Por que o establishment da área de humanas das universidades é esquerdista? Há nisso o que já poderíamos chamar de “uma tradição”, que remonta aos anos 60. E que se note: não apenas no Brasil. É assim em praticamente todos os países democráticos. Esses cursos abrigam os descendentes daquele pensamento “de resistência” que anteviu, há quatro décadas, o “fim do capitalismo”. Como o capitalismo, é claro, não acabou, o pensamento “resistente”, de matriz socialista, migrou para a proteção e exaltação do que chamo de “vários parcialismos”: passou a defender a mobilização de parcelas da sociedade que não mais falam em nome da sociedade universal - velha ambição da esquerda -, mas de verdades particulares: mulheres, negros, homossexuais, africanismos, orientalismos... Sigamos.
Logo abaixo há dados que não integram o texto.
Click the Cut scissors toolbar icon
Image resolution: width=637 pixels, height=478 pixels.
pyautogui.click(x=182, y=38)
Nas universidades públicas em especial, não basta ter vocação acadêmica ou querer ascender na carreira. É preciso que o estudante que tenha concluído o curso demonstre interesse - e tenha condições financeiras para tanto - pelos vários estágios da pós-graduação e que haja alguém disposto a orientá-lo. Não é possível ascender na carreira acadêmica sem que haja uma espécie de adoção intelectual. Essa já é uma primeira peneira importante. E outras vão se estabelecendo ao longo do caminho. Seria perfeitamente possível uma banca liquidar com as pretensões de um não-alinhado com o establishment na defesa de uma tese. Mas isso nem chega a acontecer porque o não-alinhado já é barrado muito antes.
Nessas áreas do conhecimento, repudia-se a novidade e se busca a reiteração, perpetuado-se esquemas de poder e de influência ideológica. Nas carreiras que são atravessadas pelas demandas de mercado, por mais que a força do velho tente barrar a novidade, esta se impõe porque depende menos da arbitragem subjetiva. Nas chamadas ciências humanas, ou o sujeito paga o preço de endossar a metafísica influente ou está fora do jogo.
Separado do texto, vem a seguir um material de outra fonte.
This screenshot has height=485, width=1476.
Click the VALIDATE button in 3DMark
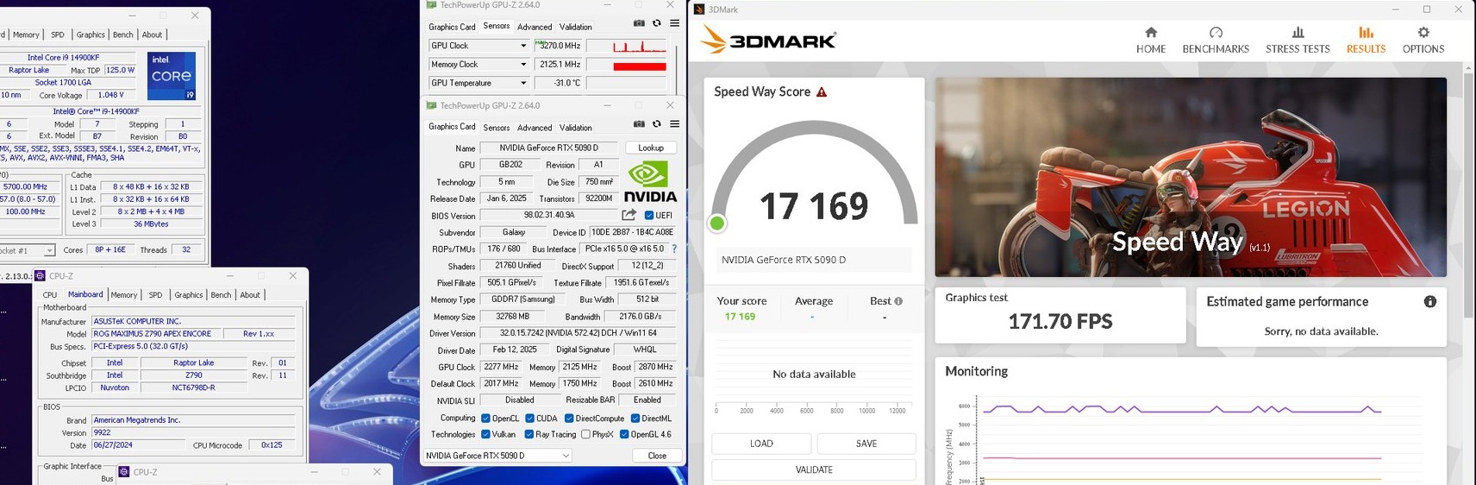pyautogui.click(x=813, y=470)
Nas universidades privadas, a realidade não é muito distinta, embora se deva atentar para um dado particular. Com raras exceções, quase nunca ela é formadora da, como chamarei?, “mao-de-obra intelectual primitiva”. Explico-me: o celeiro de “pensadores” e “humanistas” que seguirão carreira acadêmica e se dedicarão ao ensino são as universidades públicas, que formam a maioria dos mestres e doutores.
Estabelecida a competição entre eles - todos, já então, de um mesmo lado ideológico - pelos postos nas universidades públicas, o excedente opta pelo ensino privado, onde acaba reproduzindo os mecanismos de poder que o originaram. E que se note: os que não são aproveitados nem no ensino público nem no privado acabam se integrando a ONGs ou a instituições de grandes empresas que resolvem investir em cultura. O "comunismo" mais radical do Brasil, hoje - radicalismo de gabinete -, saibam, está nos institutos culturais financiados por grandes bancos. É gente que lastima a moderação de João Pedro Stedile e que acha o capitalismo uma porcaria...
Voltemos à velha questão: vão criar o comunismo no Brasil? Não, é claro. O comunismo, na forma que se conheceu, subsiste apenas em Cuba e na Coréia do Norte - vale dizer: acabou. Nem a China, hoje uma tirania do capitalismo de estado, é mais exemplo. O que essa gente faz, com sua militância contra os valores universais da democracia, é flertar com formas veladas de autoritarismo, impostas por grupos de pressão que se assenhoram do estado e de seus instrumentos de coerção para impor a vontade de minorias organizadas como se fosse a realização plena da democracia.
Um comentário:
Excelente! Uma análise perfeita. Reinaldo Azevedo é completamente didático. Ainda assim, a maioria não compreende a questão.